The Government has now introduced measures to ensure financial support is readily available, including for larger businesses.
Those taking part in CLBILS will see 80 per cent of their loan guaranteed by the Government but, unlike the scheme for small to medium sized businesses, they will not get a 12-month holiday on paying the interest and fees involved.
For small business loans of more than £250,000, personal guarantees will be limited to just 20 per cent of any amount outstanding on the lending after any other recoveries from business assets, with lenders continuing to be prohibited from asking business owners to put their house on the line.

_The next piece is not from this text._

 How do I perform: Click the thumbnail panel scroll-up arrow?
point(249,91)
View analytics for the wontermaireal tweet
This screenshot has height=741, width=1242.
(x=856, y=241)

Mr Sharma said: “The changes we are making to the Coronavirus Business Interruption Loan Scheme will make it easier for business to access the lending we have put in place, helping them to continue trading and protect the livelihoods of their staff.”
Labour welcomed the measures but accused the Government of being “behind the curve” when implementing support measures.
Shadow chancellor John McDonnell said: “I welcome this move but the Chancellor cannot keep being behind the curve in supporting our economy.
“There remain huge gaps in support for employees and self-employed that must be addressed immediately if people are to avoid facing serious hardship in this crisis.”
Business bodies, including the British Chambers of Commerce, the Confederation of British Industry (CBI) and the Federation of Small Businesses (FSB), said the measures would assist those impacted by the downturn brought about by Covid-19.
CBI director general Dame Carolyn Fairbairn said: “The Chancellor’s measures are a big step forward.
“They will help deliver cash faster to firms battling for survival in the headwinds of the pandemic.”
Mike Cherry, the FSB’s national chair said: “Removing personal guarantees for all commercial loans below £250K is very welcome.
“Taking on debt at the current time is a daunting prospect for many small businesses and the self-employed.”
Work on delivering support for charities is ongoing, the Treasury confirmed, while the Department for Transport is understood to be in talks with airlines about bespoke help.